Ziele:
• a. Aus welchen geometrischen Formen setzen sich die Körper und Objekte in Reise der Schatten laut der Filmbesprechung überwiegend zusammen?
• b. Schreib den Abschnitt der Filmbesprechung wortgetreu ab. Beginne bei den Worten „Bevölkert von rudimentär“ und hör nach „Fantasie der Zuschauer_innen.“ auf.

Textauszug:
◆ ◆ ◆

ALAN MATTLI

REISE DER SCHATTEN

Zum Geschichtenerzählen gehören immer zwei: jemand, der erzählt, und jemand, der zuhört. Dass Letztere_r dabei zur aktiven Teilnahme angehalten ist und Leerstellen und Ambiguitäten bisweilen selber auflösen muss, ist selbst bei einer minutiös ausformulierten Erzählung eine instinktive Selbstverständlichkeit. Ob sie nun in einem Buch, auf einer Theaterbühne oder einer Kinoleinwand vorgetragen wird: Zumindest ein Teil der Handlung wird immer im Kopf der empfangenden Person stattfinden.
 
Doch dann gibt es Werke wie Yves Netzhammers CG-Animationsfilm Reise der Schatten, die ihr Publikum ruppiger als gewohnt an seine aktive Rolle erinnern. Mit seinem erzählerischen Minimalismus und seiner eigenwilligen Ästhetik lässt sich das Langfilmdebüt des Schweizer Multimediakünstlers zwar wie die meisten seiner anderen Leinwandwerke (darunter Dialogischer Abrieb, Vororte des Körpers und Formales Gewissen) der Gattung des Experimentalfilms zuordnen; doch Reise der Schatten ist eben auch zu narrativ strukturiert, als dass man seine herausfordernden dramaturgischen Gesten bedenkenlos als vernachlässigbares Mittel zum formalen Zweck einordnen könnte.
 
Bevölkert von rudimentär gerenderten Körpern und Objekten, die sich überwiegend aus simplen geometrischen Strukturen wie Kugeln, Zylindern und Kegeln zusammensetzen, handelt Netzhammers Film von einer Reihe von Figuren, Konflikten und Schauplätzen. Wie genau jedoch die beiden menschenförmigen Protagonist_innen in ihrer anscheinend dysfunktionalen sexuellen Beziehung, der einsame Menschenaffe, die Odyssee übers Meer, die Robinsonade auf der Insel der mechanischen Riesenkrabbe und das Motiv des Unheil bringenden roten Balls emotional und kausal miteinander zusammenhängen, das überlässt der komplett wortlose Film über weite Strecken der Fantasie der Zuschauer_innen.

◆ ◆ ◆

Verfügbare Daten:
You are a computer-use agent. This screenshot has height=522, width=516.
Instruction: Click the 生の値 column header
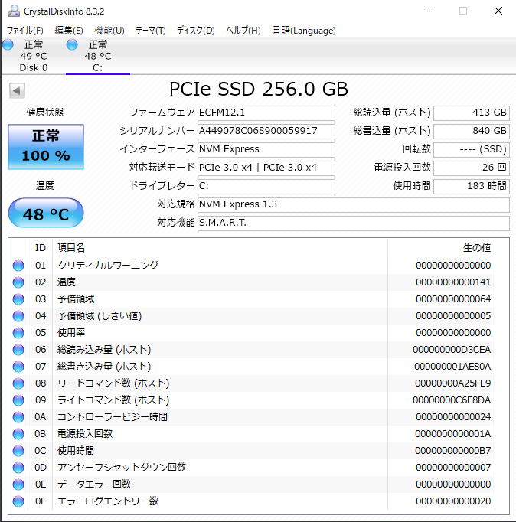tap(476, 248)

◆ ◆ ◆

Lösungen im Einzelnen:
• a. Aus Kugeln, Zylindern und Kegeln.

• b.
Bevölkert von rudimentär gerenderten Körpern und Objekten, die sich überwiegend aus simplen geometrischen Strukturen wie Kugeln, Zylindern und Kegeln zusammensetzen, handelt Netzhammers Film von einer Reihe von Figuren, Konflikten und Schauplätzen. Wie genau jedoch die beiden menschenförmigen Protagonist_innen in ihrer anscheinend dysfunktionalen sexuellen Beziehung, der einsame Menschenaffe, die Odyssee übers Meer, die Robinsonade auf der Insel der mechanischen Riesenkrabbe und das Motiv des Unheil bringenden roten Balls emotional und kausal miteinander zusammenhängen, das überlässt der komplett wortlose Film über weite Strecken der Fantasie der Zuschauer_innen.